Thread: Intermittent failure with t/003_logical_slots.pl test on windows
Hi hackers, There is a failure with 't/003_logical_slots.pl' test during the upgrade. The failure is intermittent and observed in the Windows environment. Details- Test - pg_upgrade/t/003_logical_slots.pl Result - t/003_logical_slots.pl .. 5/? # Failed test 'run of pg_upgrade of old cluster' # at t/003_logical_slots.pl line 165. t/003_logical_slots.pl .. 10/? # Failed test 'check the slot exists on new cluster' # at t/003_logical_slots.pl line 171. # got: '' # expected: 'regress_sub|t' # Tests were run but no plan was declared and done_testing() was not seen. # Looks like your test exited with 25 just after 11. t/003_logical_slots.pl .. Dubious, test returned 25 (wstat 6400, 0x1900) Failed 2/11 subtests Test Summary Report ------------------- t/003_logical_slots.pl (Wstat: 6400 (exited 25) Tests: 11 Failed: 2) Failed tests: 10-11 Non-zero exit status: 25 Parse errors: No plan found in TAP output Files=1, Tests=11, 32 wallclock secs ( 0.03 usr + 0.01 sys = 0.05 CPU) Result: FAIL log attached - 'regress_log_003_logical_slots'. The failure cause is - no data was returned by command ""D:/Project/pg1/postgres/tmp_install/bin/pg_resetwal" -V" check for "D:/Project/pg1/postgres/tmp_install/bin/pg_resetwal" failed: cannot execute Failure, exiting [16:24:21.144](6.275s) not ok 10 - run of pg_upgrade of old cluster If the same command is run manually, it succeeds - >"D:/Project/pg1/postgres/tmp_install/bin/pg_resetwal" -V pg_resetwal (PostgreSQL) 17devel The same test failure (intermittent) is also seen with different commands like pg_ctl and pg_dump as failure cause while retrieving version - Ex - no data was returned by command ""D:/Project/pg1/postgres/tmp_install/bin/pg_dump" -V" check for "D:/Project/pg1/postgres/tmp_install/bin/pg_dump" failed: cannot execute Failure, exiting [16:08:50.444](7.434s) not ok 10 - run of pg_upgrade of old cluster Has anyone come across this issue?
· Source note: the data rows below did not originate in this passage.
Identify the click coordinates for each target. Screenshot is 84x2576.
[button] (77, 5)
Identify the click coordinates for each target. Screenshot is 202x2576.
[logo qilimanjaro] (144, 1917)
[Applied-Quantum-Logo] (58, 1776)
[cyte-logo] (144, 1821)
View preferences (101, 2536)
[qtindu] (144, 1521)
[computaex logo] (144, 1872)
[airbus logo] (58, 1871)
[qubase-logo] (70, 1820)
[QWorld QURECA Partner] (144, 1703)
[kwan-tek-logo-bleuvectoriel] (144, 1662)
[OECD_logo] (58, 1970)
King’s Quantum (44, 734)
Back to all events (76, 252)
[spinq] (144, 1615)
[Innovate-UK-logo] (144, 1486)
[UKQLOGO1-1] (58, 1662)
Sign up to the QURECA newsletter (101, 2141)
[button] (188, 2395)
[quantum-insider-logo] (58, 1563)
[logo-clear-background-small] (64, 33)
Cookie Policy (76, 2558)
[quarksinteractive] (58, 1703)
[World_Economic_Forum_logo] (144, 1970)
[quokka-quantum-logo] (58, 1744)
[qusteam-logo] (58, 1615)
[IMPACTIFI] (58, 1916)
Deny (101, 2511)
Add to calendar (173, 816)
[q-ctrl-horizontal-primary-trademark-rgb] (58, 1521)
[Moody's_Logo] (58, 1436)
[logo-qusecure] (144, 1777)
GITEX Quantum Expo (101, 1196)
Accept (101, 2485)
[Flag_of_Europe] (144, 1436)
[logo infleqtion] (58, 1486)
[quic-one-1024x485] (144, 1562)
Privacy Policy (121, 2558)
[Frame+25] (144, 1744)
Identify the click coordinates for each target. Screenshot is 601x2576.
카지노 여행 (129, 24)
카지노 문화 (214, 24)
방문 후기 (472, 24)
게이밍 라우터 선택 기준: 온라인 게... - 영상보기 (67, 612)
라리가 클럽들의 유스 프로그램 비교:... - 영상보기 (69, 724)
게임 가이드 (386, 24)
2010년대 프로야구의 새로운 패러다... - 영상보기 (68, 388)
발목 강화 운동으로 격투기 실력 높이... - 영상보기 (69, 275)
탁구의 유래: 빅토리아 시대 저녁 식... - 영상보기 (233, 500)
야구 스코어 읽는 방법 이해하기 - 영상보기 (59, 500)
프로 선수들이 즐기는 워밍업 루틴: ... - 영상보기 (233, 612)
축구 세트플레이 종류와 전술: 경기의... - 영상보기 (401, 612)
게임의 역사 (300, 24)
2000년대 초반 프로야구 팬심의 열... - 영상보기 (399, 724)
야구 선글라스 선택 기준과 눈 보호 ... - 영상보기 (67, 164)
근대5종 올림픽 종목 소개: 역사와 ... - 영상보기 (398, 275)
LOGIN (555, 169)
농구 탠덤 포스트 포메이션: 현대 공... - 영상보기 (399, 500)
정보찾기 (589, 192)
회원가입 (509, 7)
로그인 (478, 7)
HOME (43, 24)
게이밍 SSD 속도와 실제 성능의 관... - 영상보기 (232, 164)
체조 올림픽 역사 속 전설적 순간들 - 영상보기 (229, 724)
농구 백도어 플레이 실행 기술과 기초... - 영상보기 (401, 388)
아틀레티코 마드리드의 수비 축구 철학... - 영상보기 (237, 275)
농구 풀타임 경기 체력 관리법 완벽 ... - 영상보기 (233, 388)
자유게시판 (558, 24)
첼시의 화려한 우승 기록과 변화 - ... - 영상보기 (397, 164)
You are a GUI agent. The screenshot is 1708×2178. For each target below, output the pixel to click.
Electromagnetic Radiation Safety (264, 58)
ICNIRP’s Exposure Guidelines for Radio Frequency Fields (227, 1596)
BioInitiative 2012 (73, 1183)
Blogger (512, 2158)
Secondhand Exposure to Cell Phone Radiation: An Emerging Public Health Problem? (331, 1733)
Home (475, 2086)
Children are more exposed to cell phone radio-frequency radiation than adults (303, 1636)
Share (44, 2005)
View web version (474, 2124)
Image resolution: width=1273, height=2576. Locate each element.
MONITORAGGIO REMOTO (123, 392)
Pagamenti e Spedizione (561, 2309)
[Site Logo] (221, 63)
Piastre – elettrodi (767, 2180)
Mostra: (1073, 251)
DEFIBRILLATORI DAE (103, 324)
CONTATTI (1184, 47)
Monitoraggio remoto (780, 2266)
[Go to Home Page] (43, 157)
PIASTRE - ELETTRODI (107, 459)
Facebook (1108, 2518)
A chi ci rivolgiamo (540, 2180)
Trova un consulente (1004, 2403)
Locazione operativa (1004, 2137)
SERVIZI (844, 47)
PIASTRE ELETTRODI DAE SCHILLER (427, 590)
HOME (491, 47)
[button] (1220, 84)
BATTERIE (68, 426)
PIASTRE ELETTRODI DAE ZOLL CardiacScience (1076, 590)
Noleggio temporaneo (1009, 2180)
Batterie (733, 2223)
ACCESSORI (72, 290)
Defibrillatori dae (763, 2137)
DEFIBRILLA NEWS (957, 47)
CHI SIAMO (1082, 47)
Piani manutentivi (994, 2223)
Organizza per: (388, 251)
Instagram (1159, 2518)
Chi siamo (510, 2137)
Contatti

I am not sure what is the issue here. Any thoughts? Thanks, Nisha Moond
Attachment
On Tue, Oct 31, 2023 at 4:53 PM Nisha Moond <nisha.moond412@gmail.com> wrote: > > There is a failure with 't/003_logical_slots.pl' test during the > upgrade. The failure is intermittent and observed in the Windows > environment. > How did you reach the conclusion that it is only for 't/003_logical_slots.pl'? I see that the failure is while pg_upgrade internally running pg_resetwal -V command to check the version which doesn't seem to be directly related to the newly added test or code. > Details- > Test - pg_upgrade/t/003_logical_slots.pl > Result - > t/003_logical_slots.pl .. 5/? > # Failed test 'run of pg_upgrade of old cluster' > # at t/003_logical_slots.pl line 165. > t/003_logical_slots.pl .. 10/? > # Failed test 'check the slot exists on new cluster' > # at t/003_logical_slots.pl line 171. > # got: '' > # expected: 'regress_sub|t' > # Tests were run but no plan was declared and done_testing() was not seen. > # Looks like your test exited with 25 just after 11. > t/003_logical_slots.pl .. Dubious, test returned 25 (wstat 6400, 0x1900) > Failed 2/11 subtests > > Test Summary Report > ------------------- > t/003_logical_slots.pl (Wstat: 6400 (exited 25) Tests: 11 Failed: 2) > Failed tests: 10-11 > Non-zero exit status: 25 > Parse errors: No plan found in TAP output > Files=1, Tests=11, 32 wallclock secs ( 0.03 usr + 0.01 sys = 0.05 CPU) > Result: FAIL > > log attached - 'regress_log_003_logical_slots'. > > The failure cause is - > no data was returned by command > ""D:/Project/pg1/postgres/tmp_install/bin/pg_resetwal" -V" > check for "D:/Project/pg1/postgres/tmp_install/bin/pg_resetwal" > failed: cannot execute > > Failure, exiting > [16:24:21.144](6.275s) not ok 10 - run of pg_upgrade of old cluster > > If the same command is run manually, it succeeds - > Can you add some LOGs in pg_resetwal to find out if the command has performed appropriately? -- With Regards, Amit Kapila.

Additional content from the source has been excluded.